-- Text under study follows --
Republicans have already introduced almost a dozen bills aimed at repealing, defunding and otherwise weakening Democrats' healthcare reform law since the new Congress opened for business Wednesday.
At the same time, liberal Rep. Lynn Woolsey (D-Calif.) followed through on a promise to reintroduce her public option bill. The Congressional Budget Office last year said it would save $68 billion over 10 years, but the government-run program was dropped from the reform.
In addition to House Majority Leader Eric Cantor's (R-Va.) bill to repeal the entire law, at least two Republicans — Reps. Steve King (R-Iowa) and Connie Mack (R-Fla.) — have introduced straight repeal bills.
Others are more specific:
• Rep. Scott Garrett (R-N.J.) has a bill to repeal the individual mandate, and Rep. Ted Poe (R-Texas) would prohibit federal funds to be used to enforce it;
• Rep. Dan Burton (R-Ind.) would replace the healthcare reform law with "incentives to encourage health insurance coverage;"
• Rep. John Fleming (R-La.) has two bills — one would amend the law to allow states to elect not to establish a health exchange, while the other would prohibit the hiring of additional employees by the Internal Revenue Service to "implement, administer, or enforce" the law. He also proposes to rescind funds for the law's Health Insurance Reform Implementation Fund;
• Rep. Tom Graves (R-Ga.) would deauthorize appropriation of funds to carry out the law; and
• Rep. Dan Lungren (R-Calif.) has a bill to repeal the law's 1099 tax reporting requirement.
Other proposals don't directly target the healthcare reform law.
Rep. Marsha Blackburn (R-Tenn.) wants to allow Medicare beneficiaries the option of choosing a voucher for a health savings account or a high-deductible health insurance plan while eliminating the late enrollment penalties for people who wait until they're 70 to enroll in Medicare. And Rep. Ron Paul (R-Texas) has a bill to "provide greater health care freedom for seniors."
Cantor's full repeal bill is set for a vote Wednesday.
-- Text under study concluded --
* [Work to complete]
1. In the article on the healthcare repeal bills, how much did the Congressional Budget Office say Lynn Woolsey's public option would save?
2. Reproduce the article on the healthcare repeal bills word for word, starting at "At the same" and ending at "from the reform.".
-- Dataset content follows --
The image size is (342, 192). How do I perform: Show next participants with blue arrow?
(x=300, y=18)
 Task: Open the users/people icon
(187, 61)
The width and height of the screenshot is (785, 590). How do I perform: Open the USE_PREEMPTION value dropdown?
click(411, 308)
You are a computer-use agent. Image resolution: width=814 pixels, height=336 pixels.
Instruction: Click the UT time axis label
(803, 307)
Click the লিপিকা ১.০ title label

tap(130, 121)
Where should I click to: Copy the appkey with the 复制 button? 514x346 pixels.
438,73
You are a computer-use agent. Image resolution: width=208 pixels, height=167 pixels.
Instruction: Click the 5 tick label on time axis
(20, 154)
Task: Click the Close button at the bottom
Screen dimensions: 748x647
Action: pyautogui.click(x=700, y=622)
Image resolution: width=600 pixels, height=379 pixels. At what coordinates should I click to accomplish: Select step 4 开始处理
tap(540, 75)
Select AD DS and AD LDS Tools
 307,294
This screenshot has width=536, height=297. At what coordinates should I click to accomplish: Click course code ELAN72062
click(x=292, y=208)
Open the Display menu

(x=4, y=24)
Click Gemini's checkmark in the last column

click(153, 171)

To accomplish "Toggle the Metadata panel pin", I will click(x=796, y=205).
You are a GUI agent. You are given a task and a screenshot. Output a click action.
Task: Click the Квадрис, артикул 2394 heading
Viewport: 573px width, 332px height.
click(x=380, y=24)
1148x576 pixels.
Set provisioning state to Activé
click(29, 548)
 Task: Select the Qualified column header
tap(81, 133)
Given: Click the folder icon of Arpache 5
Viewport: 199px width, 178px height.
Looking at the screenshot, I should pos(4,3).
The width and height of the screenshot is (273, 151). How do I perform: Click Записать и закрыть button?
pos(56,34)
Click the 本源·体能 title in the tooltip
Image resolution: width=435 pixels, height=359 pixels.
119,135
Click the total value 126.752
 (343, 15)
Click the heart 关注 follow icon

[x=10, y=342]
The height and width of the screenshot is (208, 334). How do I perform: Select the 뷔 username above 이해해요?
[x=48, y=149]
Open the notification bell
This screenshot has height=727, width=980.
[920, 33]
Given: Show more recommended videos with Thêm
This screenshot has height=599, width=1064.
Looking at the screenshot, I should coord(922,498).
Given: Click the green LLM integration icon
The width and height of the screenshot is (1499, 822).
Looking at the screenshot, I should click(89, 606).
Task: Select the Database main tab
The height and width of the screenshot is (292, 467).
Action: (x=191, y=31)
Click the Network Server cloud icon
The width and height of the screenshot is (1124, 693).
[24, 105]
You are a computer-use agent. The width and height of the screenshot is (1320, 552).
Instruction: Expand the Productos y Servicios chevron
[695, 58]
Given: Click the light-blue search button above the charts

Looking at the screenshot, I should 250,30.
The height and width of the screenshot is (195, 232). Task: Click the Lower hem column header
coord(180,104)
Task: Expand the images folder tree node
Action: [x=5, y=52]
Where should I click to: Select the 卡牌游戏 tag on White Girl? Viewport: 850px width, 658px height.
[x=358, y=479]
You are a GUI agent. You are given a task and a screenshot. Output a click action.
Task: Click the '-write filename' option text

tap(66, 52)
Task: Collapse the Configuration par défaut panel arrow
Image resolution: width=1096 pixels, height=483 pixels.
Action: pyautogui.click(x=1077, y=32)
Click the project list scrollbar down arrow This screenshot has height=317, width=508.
-- Dataset content concluded --
* [Answers per task]
1. $68 billion over 10 years.

2.
At the same time, liberal Rep. Lynn Woolsey (D-Calif.) followed through on a promise to reintroduce her public option bill. The Congressional Budget Office last year said it would save $68 billion over 10 years, but the government-run program was dropped from the reform.